Clinton Creek (Hän: Dätl'äkayy juu) was a mining town in Yukon. It was a small company-owned asbestos mining town in western Yukon near the confluence of the Yukon and Fortymile rivers. It was operated by the Cassiar Asbestos Corporation, which also operated the asbestos mine in Cassiar, British Columbia, from 1967 to 1978, when it was closed and all the buildings were auctioned off.

==History==
Clinton Creek had a population of 500, a main building housing the post office, grocery store, cafeteria (used mainly for mine workers), and the remaining rooms served for community social gatherings like a projector set up for weekly reel movies, and a snack bar.

Road access was available via a 30 mi road that joined with Yukon Highway 3, known since 1978 as Yukon territorial highway 9, the Top of the World Highway. Mining product was transported across the Yukon River at Dawson City by ferry in summer, ice road in winter, and by a tram system in the spring and fall. At the time, at least some Dawson City residents demanded that a bridge be built. The community was fairly well served, with dial telephone service, and it was one of the only six communities in Yukon with television service before 1973.

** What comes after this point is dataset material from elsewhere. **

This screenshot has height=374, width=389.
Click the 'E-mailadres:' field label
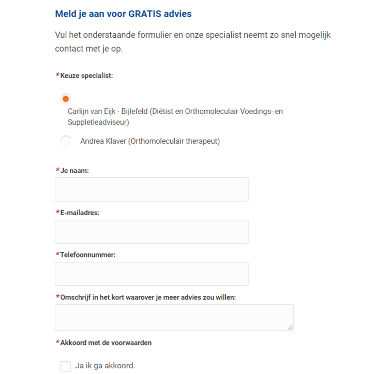pos(80,213)
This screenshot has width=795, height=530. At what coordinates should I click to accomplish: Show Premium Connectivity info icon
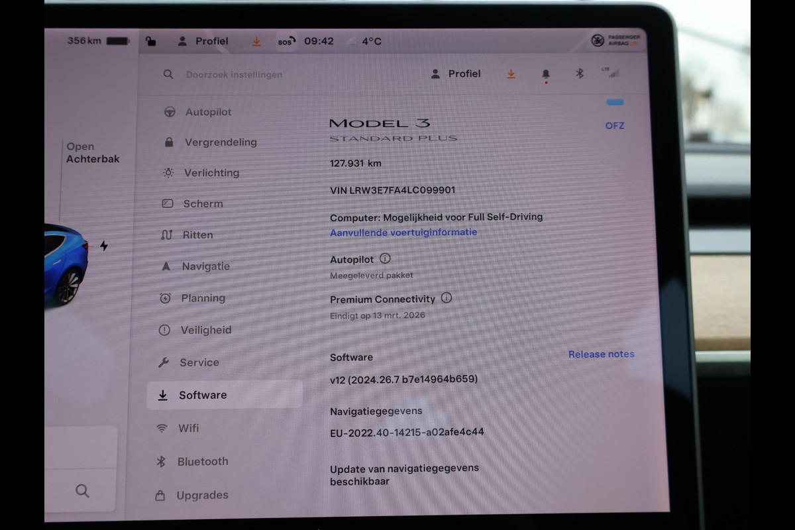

Upon the closing of the townsite, many residents dispersed to other mining towns like Cassiar, British Columbia, and Faro, Yukon.

Although the townsite is now abandoned, the road is passable to allow access to the historic ghost town of Fortymile, which was itself abandoned around 1898 when Dawson City boomed. Fortymile was the location of a mining office where the Klondike gold strike claim was registered by George Carmack and his two relatives, Dawson Charlie and Skookum Jim Mason.